→ **Records for the exercise**
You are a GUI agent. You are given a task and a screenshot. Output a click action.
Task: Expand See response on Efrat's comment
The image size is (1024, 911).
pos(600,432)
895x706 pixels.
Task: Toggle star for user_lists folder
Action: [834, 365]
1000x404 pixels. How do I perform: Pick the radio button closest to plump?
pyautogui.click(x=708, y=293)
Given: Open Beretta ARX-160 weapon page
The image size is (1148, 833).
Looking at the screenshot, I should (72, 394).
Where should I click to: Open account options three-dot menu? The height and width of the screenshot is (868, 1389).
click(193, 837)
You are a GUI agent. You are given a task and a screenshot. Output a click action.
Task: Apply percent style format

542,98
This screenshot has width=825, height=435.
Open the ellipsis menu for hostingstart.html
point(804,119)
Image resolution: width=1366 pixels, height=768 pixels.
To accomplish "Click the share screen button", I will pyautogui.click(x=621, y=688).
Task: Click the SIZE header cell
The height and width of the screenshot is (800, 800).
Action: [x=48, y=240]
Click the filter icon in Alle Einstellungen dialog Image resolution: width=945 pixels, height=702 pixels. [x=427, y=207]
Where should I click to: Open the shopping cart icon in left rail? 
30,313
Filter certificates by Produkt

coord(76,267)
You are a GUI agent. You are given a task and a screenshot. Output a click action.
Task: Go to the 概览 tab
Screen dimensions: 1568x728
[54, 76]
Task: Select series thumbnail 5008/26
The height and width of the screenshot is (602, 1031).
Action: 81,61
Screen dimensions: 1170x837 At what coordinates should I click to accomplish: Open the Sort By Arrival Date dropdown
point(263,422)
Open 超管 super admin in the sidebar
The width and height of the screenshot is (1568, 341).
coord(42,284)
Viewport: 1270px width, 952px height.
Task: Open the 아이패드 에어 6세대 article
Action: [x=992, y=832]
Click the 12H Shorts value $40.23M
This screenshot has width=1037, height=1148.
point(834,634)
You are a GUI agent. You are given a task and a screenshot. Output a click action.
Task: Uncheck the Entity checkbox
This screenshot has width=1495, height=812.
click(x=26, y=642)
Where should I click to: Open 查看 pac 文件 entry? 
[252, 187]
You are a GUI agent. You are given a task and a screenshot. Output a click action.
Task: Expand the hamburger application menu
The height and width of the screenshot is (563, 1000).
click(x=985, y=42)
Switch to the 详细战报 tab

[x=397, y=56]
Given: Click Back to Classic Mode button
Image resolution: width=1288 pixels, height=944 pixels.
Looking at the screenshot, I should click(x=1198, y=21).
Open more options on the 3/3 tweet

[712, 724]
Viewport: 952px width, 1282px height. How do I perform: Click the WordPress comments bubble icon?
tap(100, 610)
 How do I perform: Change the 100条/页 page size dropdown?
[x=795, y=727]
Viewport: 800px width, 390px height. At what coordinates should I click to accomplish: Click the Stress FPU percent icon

→ **Problem**
Repeat the lines from the line with "This screenshot has width=825, height=435." up to and including the line with "coord(76,267)", requests included, multiplying every click coordinate in the answers by 0.55 and rounding to whole numbers, with halves rounded up. Leave the requests unchanged.

→ **Answer to this problem**
This screenshot has width=825, height=435.
Open the ellipsis menu for hostingstart.html
point(442,65)
Image resolution: width=1366 pixels, height=768 pixels.
To accomplish "Click the share screen button", I will pyautogui.click(x=342, y=378).
Task: Click the SIZE header cell
The height and width of the screenshot is (800, 800).
Action: [x=26, y=132]
Click the filter icon in Alle Einstellungen dialog Image resolution: width=945 pixels, height=702 pixels. [x=235, y=114]
Where should I click to: Open the shopping cart icon in left rail? 
17,172
Filter certificates by Produkt

coord(42,147)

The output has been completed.